The Red Dog mold didn't see much use. After the American figure's release window closed in 1988, the figure showed up in Europe on an Action Force card. This is noteworthy since Red Dog was sold as a single carded figure. Through the years, I've heard there are very subtle color differences between the American and European release Renegades. I've never compared known country of origin samples to confirm or deny that, though. After this release, Red Dog disappeared until 2001 when he appeared in India. Funskool produced him for a few years. There is no evidence that Funskool returned him to Hasbro in the early 2000's and they may still have the mold. There are a couple of Funskool variants (most notably flesh or white colored elbows) for collectors to track down. In 2006, the club recast a Red Dog head and released it as part of a convention attendee set. The head was painted and was, generally, poorly received. Even today, this figure is incredibly cheap for a convention attendee release. The character was revived in the Anniversary era for a release, too. So, Red Dog fans have a decent array of options for the figure.
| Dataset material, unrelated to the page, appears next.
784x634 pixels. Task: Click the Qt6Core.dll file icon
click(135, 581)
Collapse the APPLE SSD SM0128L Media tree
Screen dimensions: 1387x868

If you're looking for a Red Dog figure, he's pretty easy to find. Usually, though, he is sold along with his Renegades team mates. In recent years, large quantities of lower quality carded Renegades sets have shown up. So, you'll see people pay up to $40 for a mint and complete set of the three Renegades with carded versions selling for only $50. On his own, Red Dog isn't expensive. However, it is getting increasingly difficult to find a sample with no paint rubs. The notoriously fragile gold paint on his head, neck, belt and, especially, arms is usually flaked or rubbed. Decent versions with the filecard tend to sell in the $10 to $12 range. But, the filecard is the expensive piece. Just a complete figure will run you $7 or $8 with incomplete figures easily available for $5 or less, depending on paint wear. There is a huge supply of the figures available (the benefits of being released in 1987) and once that's combined with a low demand, you get a cheap figure.
For the price, there's no reason to not own the figure...especially now that the Funskool version has gotten a lot harder and more expensive to find. For me, Red Dog is used to complete that childhood collection that ended in 1987. But, other than that, he has little use. He does look nice when posed with Mercer. But, the oddball of Taurus limits the notion of the three of the figures as a team. So, the Funskool figure (who I use as a bad guy) remains my Red Dog of choice. For those who grew up on the animated movie, though, this figure may have substantially more significance.